Myeloid Drp1 Deficiency Limits Revascularization in Ischemic Muscles via Inflammatory Macrophage Polarization and Metabolic Reprograming.

ABSTRACT

In the preclinical model of peripheral arterial disease (PAD), M2-like anti-inflammatory macrophage polarization and angiogenesis are required for revascularization. The regulation of cell metabolism and inflammation in macrophages is tightly linked to mitochondrial dynamics. Drp1, a mitochondrial fission protein, has shown context-dependent macrophage phenotypes with both pro- and anti-inflammatory characteristics. However, the role of macrophage Drp1 in reparative neovascularization remains unexplored.

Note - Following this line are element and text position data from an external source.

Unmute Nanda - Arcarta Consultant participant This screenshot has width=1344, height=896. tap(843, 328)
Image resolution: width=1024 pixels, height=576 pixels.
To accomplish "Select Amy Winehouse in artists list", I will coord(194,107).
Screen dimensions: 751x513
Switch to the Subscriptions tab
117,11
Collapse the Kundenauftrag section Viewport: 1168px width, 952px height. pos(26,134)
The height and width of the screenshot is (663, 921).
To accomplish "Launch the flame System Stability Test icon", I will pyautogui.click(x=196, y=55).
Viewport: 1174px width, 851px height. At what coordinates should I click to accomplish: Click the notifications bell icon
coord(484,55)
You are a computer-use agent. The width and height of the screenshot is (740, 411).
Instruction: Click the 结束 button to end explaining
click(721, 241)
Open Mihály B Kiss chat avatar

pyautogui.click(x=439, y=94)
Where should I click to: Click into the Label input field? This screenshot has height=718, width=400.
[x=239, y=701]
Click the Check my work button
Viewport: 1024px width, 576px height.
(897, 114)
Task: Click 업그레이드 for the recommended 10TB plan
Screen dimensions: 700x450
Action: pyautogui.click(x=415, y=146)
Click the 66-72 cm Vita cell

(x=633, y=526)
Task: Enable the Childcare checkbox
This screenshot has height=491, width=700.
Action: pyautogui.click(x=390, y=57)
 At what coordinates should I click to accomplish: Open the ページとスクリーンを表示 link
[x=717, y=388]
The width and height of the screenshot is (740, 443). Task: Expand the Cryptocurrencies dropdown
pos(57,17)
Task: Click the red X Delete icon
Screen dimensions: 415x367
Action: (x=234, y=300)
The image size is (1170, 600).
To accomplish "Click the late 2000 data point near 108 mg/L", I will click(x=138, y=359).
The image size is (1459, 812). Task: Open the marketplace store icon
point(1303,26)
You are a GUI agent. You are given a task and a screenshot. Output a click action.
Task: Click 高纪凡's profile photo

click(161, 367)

Here we show that Drp1 expression was significantly increased in F4/80+ macrophages within ischemic muscle at day 3 following hindlimb ischemia (HLI), an animal model of PAD. Myeloid-specific Drp1 -/- mice exhibited reduced limb perfusion recovery, angiogenesis and muscle regeneration after HLI. These effects were concomitant with enhancement of pro-inflammatory M1-like macrophages, p-NFkB, and TNFα levels, while showing reduction in anti-inflammatory M2-like macrophages and p-AMPK in ischemic muscle of myeloid Drp1 -/- mice. In vitro, Drp1 -/- macrophages under hypoxia serum starvation (HSS), an in vitro PAD model, demonstrated enhanced glycolysis via reducing p-AMPK as well as mitochondrial dysfunction and excessive mitochondrial ROS, resulting in increased M1-gene and reduced M2-gene expression. Conditioned media from HSS-treated Drp1 -/- macrophages exhibited increased secretion of pro-inflammatory cytokines and suppressed angiogenic responses in cultured endothelial cells. Thus, Drp1 deficiency in macrophages under ischemia drives inflammatory metabolic reprogramming and macrophage polarization, thereby limiting revascularization in experimental PAD.